* **WORK TO COMPLETE**
Can you swap "breadcrumb" for "link" in everything from the line containing "Where should I" down to the end of the items, change nothing else, and leave the pictures out of your answer?
•••
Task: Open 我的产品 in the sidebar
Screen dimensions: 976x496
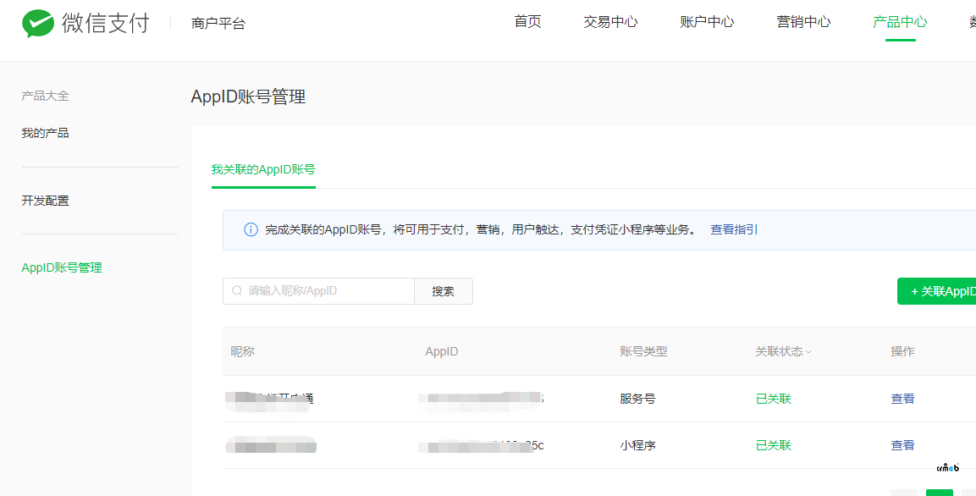Action: (x=45, y=133)
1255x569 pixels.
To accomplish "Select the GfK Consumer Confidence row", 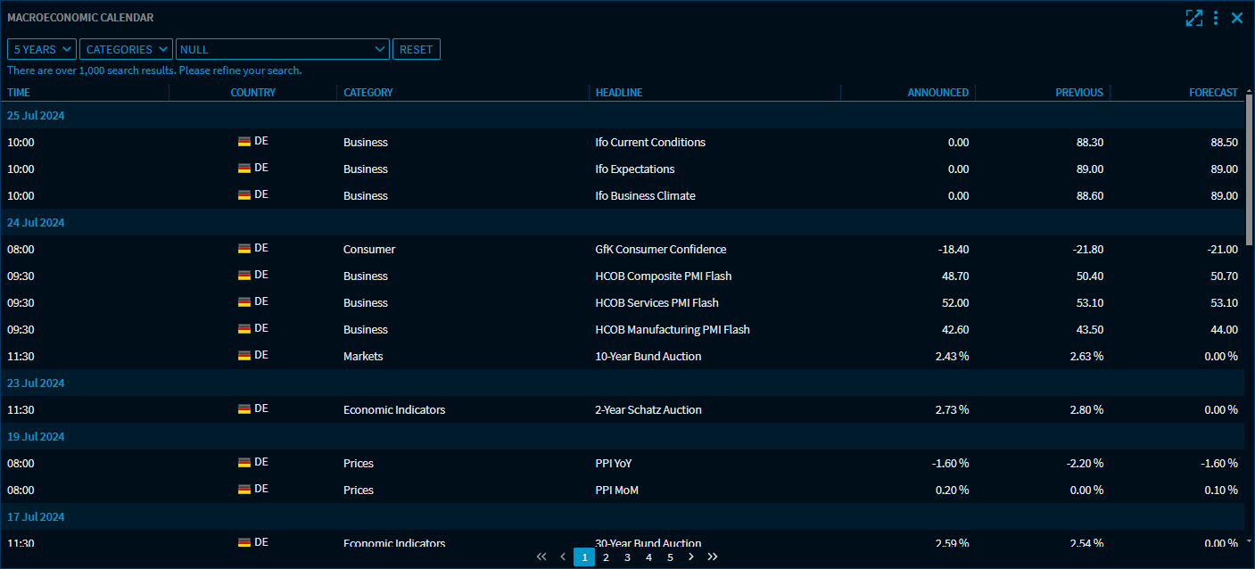I will point(624,250).

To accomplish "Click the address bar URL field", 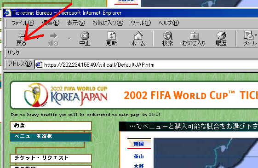I will [146, 65].
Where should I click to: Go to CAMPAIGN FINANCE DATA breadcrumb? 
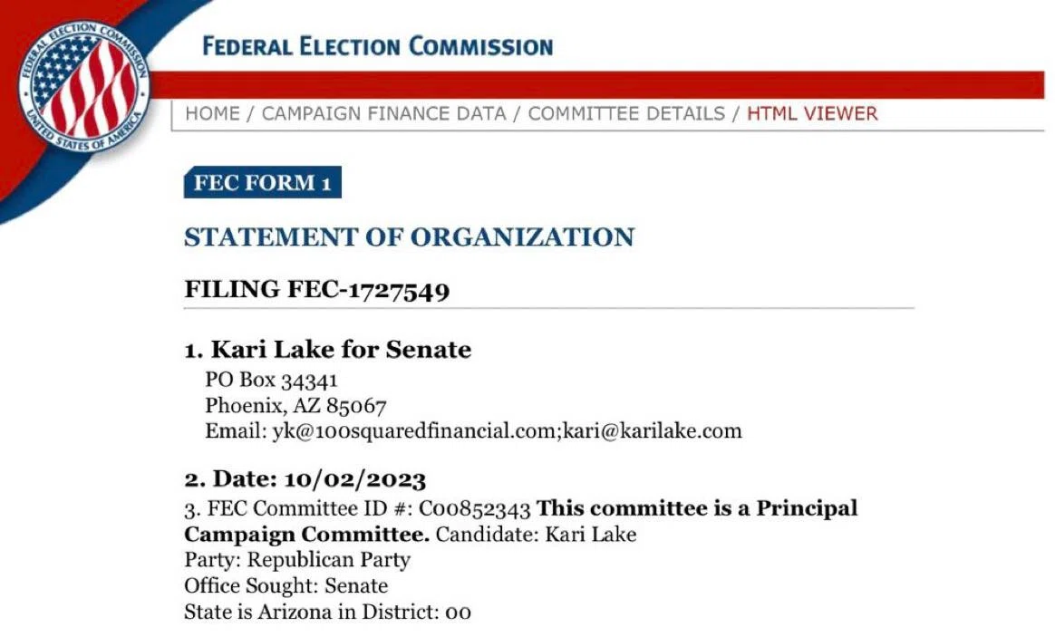383,113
•••
* **ANSWER FOR THE TASK**
Where should I click to: Go to CAMPAIGN FINANCE DATA link? 
383,113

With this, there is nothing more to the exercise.